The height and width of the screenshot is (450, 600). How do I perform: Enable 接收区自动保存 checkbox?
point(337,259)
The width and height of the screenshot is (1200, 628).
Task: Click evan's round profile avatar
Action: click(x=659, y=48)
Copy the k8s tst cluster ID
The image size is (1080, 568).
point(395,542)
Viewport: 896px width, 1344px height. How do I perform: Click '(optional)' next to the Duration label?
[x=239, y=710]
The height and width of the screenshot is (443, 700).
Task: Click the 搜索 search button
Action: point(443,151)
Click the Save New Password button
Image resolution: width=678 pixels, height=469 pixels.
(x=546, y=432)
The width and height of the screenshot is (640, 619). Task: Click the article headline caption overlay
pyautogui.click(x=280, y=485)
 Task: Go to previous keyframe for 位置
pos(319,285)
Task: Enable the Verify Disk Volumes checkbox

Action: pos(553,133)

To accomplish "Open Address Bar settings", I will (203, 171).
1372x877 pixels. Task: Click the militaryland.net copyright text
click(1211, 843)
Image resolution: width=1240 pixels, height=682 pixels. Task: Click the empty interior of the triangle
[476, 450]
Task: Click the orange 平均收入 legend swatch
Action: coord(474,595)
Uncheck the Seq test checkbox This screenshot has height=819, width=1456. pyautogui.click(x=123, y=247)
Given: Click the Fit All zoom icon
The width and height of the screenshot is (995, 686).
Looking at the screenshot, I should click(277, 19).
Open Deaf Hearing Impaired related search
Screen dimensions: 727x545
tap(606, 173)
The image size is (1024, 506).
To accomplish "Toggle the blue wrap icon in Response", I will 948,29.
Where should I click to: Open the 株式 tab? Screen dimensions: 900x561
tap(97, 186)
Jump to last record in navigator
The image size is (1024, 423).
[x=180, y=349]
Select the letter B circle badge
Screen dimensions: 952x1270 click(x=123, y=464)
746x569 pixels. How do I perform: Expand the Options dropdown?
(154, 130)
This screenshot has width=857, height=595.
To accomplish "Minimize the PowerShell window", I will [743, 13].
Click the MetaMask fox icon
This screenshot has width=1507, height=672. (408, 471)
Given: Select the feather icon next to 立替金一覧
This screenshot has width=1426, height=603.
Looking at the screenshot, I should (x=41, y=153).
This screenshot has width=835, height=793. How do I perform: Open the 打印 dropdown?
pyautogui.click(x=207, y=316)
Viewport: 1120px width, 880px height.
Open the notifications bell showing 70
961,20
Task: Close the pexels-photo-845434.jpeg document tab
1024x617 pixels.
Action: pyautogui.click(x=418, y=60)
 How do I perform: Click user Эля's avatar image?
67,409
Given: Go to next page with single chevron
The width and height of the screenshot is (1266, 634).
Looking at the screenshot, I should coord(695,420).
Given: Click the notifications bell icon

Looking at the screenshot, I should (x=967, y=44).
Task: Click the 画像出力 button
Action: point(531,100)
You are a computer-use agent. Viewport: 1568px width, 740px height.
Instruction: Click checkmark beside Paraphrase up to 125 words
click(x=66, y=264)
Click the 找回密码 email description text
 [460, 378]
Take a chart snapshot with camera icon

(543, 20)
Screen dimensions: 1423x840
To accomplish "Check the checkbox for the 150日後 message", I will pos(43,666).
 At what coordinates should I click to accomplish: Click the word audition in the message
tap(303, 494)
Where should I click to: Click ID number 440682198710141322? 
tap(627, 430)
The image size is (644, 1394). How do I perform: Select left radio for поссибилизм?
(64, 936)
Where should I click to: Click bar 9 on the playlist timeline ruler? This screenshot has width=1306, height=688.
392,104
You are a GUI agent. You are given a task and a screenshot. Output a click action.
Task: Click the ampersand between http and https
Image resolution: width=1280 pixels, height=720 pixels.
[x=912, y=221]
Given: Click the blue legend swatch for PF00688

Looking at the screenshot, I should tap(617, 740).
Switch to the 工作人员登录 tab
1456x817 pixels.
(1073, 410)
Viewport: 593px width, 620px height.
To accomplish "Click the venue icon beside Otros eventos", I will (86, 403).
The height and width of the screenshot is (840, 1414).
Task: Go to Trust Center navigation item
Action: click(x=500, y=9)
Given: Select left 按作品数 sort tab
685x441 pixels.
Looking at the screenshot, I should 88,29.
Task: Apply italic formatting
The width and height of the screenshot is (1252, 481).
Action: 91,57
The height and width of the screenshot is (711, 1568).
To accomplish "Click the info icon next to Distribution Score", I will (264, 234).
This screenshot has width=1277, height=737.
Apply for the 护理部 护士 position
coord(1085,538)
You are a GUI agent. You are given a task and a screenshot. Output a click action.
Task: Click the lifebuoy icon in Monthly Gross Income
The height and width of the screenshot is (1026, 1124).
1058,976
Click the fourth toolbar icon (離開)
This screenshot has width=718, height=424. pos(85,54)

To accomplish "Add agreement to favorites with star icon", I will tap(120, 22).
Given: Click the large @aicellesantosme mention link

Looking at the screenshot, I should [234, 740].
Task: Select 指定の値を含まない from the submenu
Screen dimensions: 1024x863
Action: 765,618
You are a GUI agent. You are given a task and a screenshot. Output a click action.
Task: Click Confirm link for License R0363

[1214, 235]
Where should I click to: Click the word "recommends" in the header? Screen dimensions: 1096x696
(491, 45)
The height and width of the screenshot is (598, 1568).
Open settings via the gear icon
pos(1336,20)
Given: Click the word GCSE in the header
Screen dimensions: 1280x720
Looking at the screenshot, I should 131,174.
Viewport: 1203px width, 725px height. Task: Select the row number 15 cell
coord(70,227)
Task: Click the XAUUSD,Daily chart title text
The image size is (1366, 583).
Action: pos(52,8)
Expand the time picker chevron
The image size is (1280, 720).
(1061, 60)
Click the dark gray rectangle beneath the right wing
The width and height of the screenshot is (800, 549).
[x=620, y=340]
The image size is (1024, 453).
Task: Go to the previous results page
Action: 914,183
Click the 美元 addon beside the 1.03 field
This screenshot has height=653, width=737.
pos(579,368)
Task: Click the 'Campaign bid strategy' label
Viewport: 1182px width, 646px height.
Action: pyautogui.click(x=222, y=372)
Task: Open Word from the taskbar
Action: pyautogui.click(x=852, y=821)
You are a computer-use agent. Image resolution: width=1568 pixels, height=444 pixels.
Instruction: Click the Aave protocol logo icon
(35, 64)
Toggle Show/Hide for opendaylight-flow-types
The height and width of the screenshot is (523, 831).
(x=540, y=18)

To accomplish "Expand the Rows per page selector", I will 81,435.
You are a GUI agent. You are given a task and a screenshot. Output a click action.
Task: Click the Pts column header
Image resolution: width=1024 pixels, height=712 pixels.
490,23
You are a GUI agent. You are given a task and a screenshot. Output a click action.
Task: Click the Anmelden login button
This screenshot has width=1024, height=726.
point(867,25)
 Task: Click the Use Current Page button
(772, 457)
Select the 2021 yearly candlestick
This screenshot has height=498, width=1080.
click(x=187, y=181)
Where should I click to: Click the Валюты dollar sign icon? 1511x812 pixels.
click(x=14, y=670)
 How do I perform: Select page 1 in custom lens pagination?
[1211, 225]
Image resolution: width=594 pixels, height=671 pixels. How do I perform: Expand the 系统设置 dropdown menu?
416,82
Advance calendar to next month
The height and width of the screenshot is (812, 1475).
━━━
◆ **Given problem**:
Rewrite all the entries above, swapping every "Image resolution" for "Screen resolution" and leaving everything else as it is.

◆ **Solution to this exercise**:
The height and width of the screenshot is (450, 600). How do I perform: Enable 接收区自动保存 checkbox?
point(337,259)
The width and height of the screenshot is (1200, 628).
Task: Click evan's round profile avatar
Action: click(x=659, y=48)
Copy the k8s tst cluster ID
The image size is (1080, 568).
point(395,542)
Viewport: 896px width, 1344px height. How do I perform: Click '(optional)' next to the Duration label?
[x=239, y=710]
The height and width of the screenshot is (443, 700).
Task: Click the 搜索 search button
Action: point(443,151)
Click the Save New Password button
Screen resolution: width=678 pixels, height=469 pixels.
(x=546, y=432)
The width and height of the screenshot is (640, 619). Task: Click the article headline caption overlay
pyautogui.click(x=280, y=485)
 Task: Go to previous keyframe for 位置
pos(319,285)
Task: Enable the Verify Disk Volumes checkbox

Action: pos(553,133)

To accomplish "Open Address Bar settings", I will (203, 171).
1372x877 pixels. Task: Click the militaryland.net copyright text
click(1211, 843)
Screen resolution: width=1240 pixels, height=682 pixels. Task: Click the empty interior of the triangle
[476, 450]
Task: Click the orange 平均收入 legend swatch
Action: coord(474,595)
Uncheck the Seq test checkbox This screenshot has height=819, width=1456. pyautogui.click(x=123, y=247)
Given: Click the Fit All zoom icon
The width and height of the screenshot is (995, 686).
Looking at the screenshot, I should click(277, 19).
Open Deaf Hearing Impaired related search
Screen dimensions: 727x545
tap(606, 173)
The image size is (1024, 506).
To accomplish "Toggle the blue wrap icon in Response", I will 948,29.
Where should I click to: Open the 株式 tab? Screen dimensions: 900x561
tap(97, 186)
Jump to last record in navigator
The image size is (1024, 423).
[x=180, y=349]
Select the letter B circle badge
Screen dimensions: 952x1270 click(x=123, y=464)
746x569 pixels. How do I perform: Expand the Options dropdown?
(154, 130)
This screenshot has width=857, height=595.
To accomplish "Minimize the PowerShell window", I will [743, 13].
Click the MetaMask fox icon
This screenshot has width=1507, height=672. (408, 471)
Given: Select the feather icon next to 立替金一覧
This screenshot has width=1426, height=603.
Looking at the screenshot, I should (x=41, y=153).
This screenshot has width=835, height=793. How do I perform: Open the 打印 dropdown?
pyautogui.click(x=207, y=316)
Viewport: 1120px width, 880px height.
Open the notifications bell showing 70
961,20
Task: Close the pexels-photo-845434.jpeg document tab
1024x617 pixels.
Action: pyautogui.click(x=418, y=60)
 How do I perform: Click user Эля's avatar image?
67,409
Given: Go to next page with single chevron
The width and height of the screenshot is (1266, 634).
Looking at the screenshot, I should coord(695,420).
Given: Click the notifications bell icon

Looking at the screenshot, I should (x=967, y=44).
Task: Click the 画像出力 button
Action: point(531,100)
You are a computer-use agent. Viewport: 1568px width, 740px height.
Instruction: Click checkmark beside Paraphrase up to 125 words
click(x=66, y=264)
Click the 找回密码 email description text
 [460, 378]
Take a chart snapshot with camera icon

(543, 20)
Screen dimensions: 1423x840
To accomplish "Check the checkbox for the 150日後 message", I will pos(43,666).
 At what coordinates should I click to accomplish: Click the word audition in the message
tap(303, 494)
Where should I click to: Click ID number 440682198710141322? 
tap(627, 430)
The image size is (644, 1394). How do I perform: Select left radio for поссибилизм?
(64, 936)
Where should I click to: Click bar 9 on the playlist timeline ruler? This screenshot has width=1306, height=688.
392,104
You are a GUI agent. You are given a task and a screenshot. Output a click action.
Task: Click the ampersand between http and https
Screen resolution: width=1280 pixels, height=720 pixels.
[x=912, y=221]
Given: Click the blue legend swatch for PF00688

Looking at the screenshot, I should tap(617, 740).
Switch to the 工作人员登录 tab
1456x817 pixels.
(1073, 410)
Viewport: 593px width, 620px height.
To accomplish "Click the venue icon beside Otros eventos", I will (86, 403).
The height and width of the screenshot is (840, 1414).
Task: Go to Trust Center navigation item
Action: click(x=500, y=9)
Given: Select left 按作品数 sort tab
685x441 pixels.
Looking at the screenshot, I should 88,29.
Task: Apply italic formatting
The width and height of the screenshot is (1252, 481).
Action: 91,57
The height and width of the screenshot is (711, 1568).
To accomplish "Click the info icon next to Distribution Score", I will (264, 234).
This screenshot has width=1277, height=737.
Apply for the 护理部 护士 position
coord(1085,538)
You are a GUI agent. You are given a task and a screenshot. Output a click action.
Task: Click the lifebuoy icon in Monthly Gross Income
The height and width of the screenshot is (1026, 1124).
1058,976
Click the fourth toolbar icon (離開)
This screenshot has width=718, height=424. pos(85,54)

To accomplish "Add agreement to favorites with star icon", I will tap(120, 22).
Given: Click the large @aicellesantosme mention link

Looking at the screenshot, I should [234, 740].
Task: Select 指定の値を含まない from the submenu
Screen dimensions: 1024x863
Action: 765,618
You are a GUI agent. You are given a task and a screenshot. Output a click action.
Task: Click Confirm link for License R0363

[1214, 235]
Where should I click to: Click the word "recommends" in the header? Screen dimensions: 1096x696
(491, 45)
The height and width of the screenshot is (598, 1568).
Open settings via the gear icon
pos(1336,20)
Given: Click the word GCSE in the header
Screen dimensions: 1280x720
Looking at the screenshot, I should 131,174.
Viewport: 1203px width, 725px height. Task: Select the row number 15 cell
coord(70,227)
Task: Click the XAUUSD,Daily chart title text
The image size is (1366, 583).
Action: pos(52,8)
Expand the time picker chevron
The image size is (1280, 720).
(1061, 60)
Click the dark gray rectangle beneath the right wing
The width and height of the screenshot is (800, 549).
[x=620, y=340]
The image size is (1024, 453).
Task: Go to the previous results page
Action: 914,183
Click the 美元 addon beside the 1.03 field
This screenshot has height=653, width=737.
pos(579,368)
Task: Click the 'Campaign bid strategy' label
Viewport: 1182px width, 646px height.
Action: pyautogui.click(x=222, y=372)
Task: Open Word from the taskbar
Action: pyautogui.click(x=852, y=821)
You are a computer-use agent. Screen resolution: width=1568 pixels, height=444 pixels.
Instruction: Click the Aave protocol logo icon
(35, 64)
Toggle Show/Hide for opendaylight-flow-types
The height and width of the screenshot is (523, 831).
(x=540, y=18)

To accomplish "Expand the Rows per page selector", I will 81,435.
You are a GUI agent. You are given a task and a screenshot. Output a click action.
Task: Click the Pts column header
Screen resolution: width=1024 pixels, height=712 pixels.
490,23
You are a GUI agent. You are given a task and a screenshot. Output a click action.
Task: Click the Anmelden login button
This screenshot has width=1024, height=726.
point(867,25)
 Task: Click the Use Current Page button
(772, 457)
Select the 2021 yearly candlestick
This screenshot has height=498, width=1080.
click(x=187, y=181)
Where should I click to: Click the Валюты dollar sign icon? 1511x812 pixels.
click(x=14, y=670)
 How do I perform: Select page 1 in custom lens pagination?
[1211, 225]
Screen resolution: width=594 pixels, height=671 pixels. How do I perform: Expand the 系统设置 dropdown menu?
416,82
Advance calendar to next month
The height and width of the screenshot is (812, 1475).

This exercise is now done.